4. 1/4th of the total grant of these Restricted Stock Units will vest on September 15, 2014, as the performance-based condition was exceeded and the time-based criteria was met on that date. The performance-based condition was contingent on meeting certain financial targets for the Issuer's fiscal year 2014, which the Issuer's Board of Directors has deemed to be satisfied in excess of the target. With the performance-based condition exceeded, the remaining units will vest on the following time-based criteria: 1/16th of the units vest quarterly starting on December 15, 2014, subject to the Reporting Person's continued service to the Issuer through each such vesting date, until all the units have vested.

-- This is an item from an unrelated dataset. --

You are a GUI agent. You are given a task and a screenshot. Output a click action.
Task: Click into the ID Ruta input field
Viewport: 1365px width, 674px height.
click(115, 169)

5. The Restricted Stock Units vest as follows: 1/16th of the units vest quarterly following the vesting commencement date of September 15, 2014, subject to the Reporting Person's continued service to the Issuer through each such vesting date.
6. The vesting of these Restricted Stock Units is subject to the satisfaction of both performance-based conditions and time-based criteria. The performance-based conditions will be satisfied if certain financial targets, determined by the Issuer, are met over the course of the Issuer's 2015 fiscal year. If the performance-based conditions for fiscal year 2015 are not met, then none of the shares will vest. If the performance-based conditions for fiscal year 2015 are achieved, as determined by the Issuer, then units will vest as the time-based criteria are satisfied. The time-based vesting criteria are as follows: 1/4th of the units vest on the one year anniversary of the vesting commencement date of September 15, 2014 and an additional 1/16th of the units will vest quarterly thereafter, subject to (1) the previously mentioned fiscal year 2015 performance-based conditions being met, and (2) the Reporting Person's continued service to the Issuer through each such vesting date.
By: Winston King, Attorney in Fact For: Karen Blasing 09/08/2014
** Signature of Reporting Person Date
Reminder: Report on a separate line for each class of securities beneficially owned directly or indirectly.
* If the form is filed by more than one reporting person, see Instruction 4 (b)(v).
** Intentional misstatements or omissions of facts constitute Federal Criminal Violations See 18 U.S.C. 1001 and 15 U.S.C. 78ff(a).
Note: File three copies of this Form, one of which must be manually signed. If space is insufficient, see Instruction 6 for procedure.
Persons who respond to the collection of information contained in this form are not required to respond unless the form displays a currently valid OMB Number.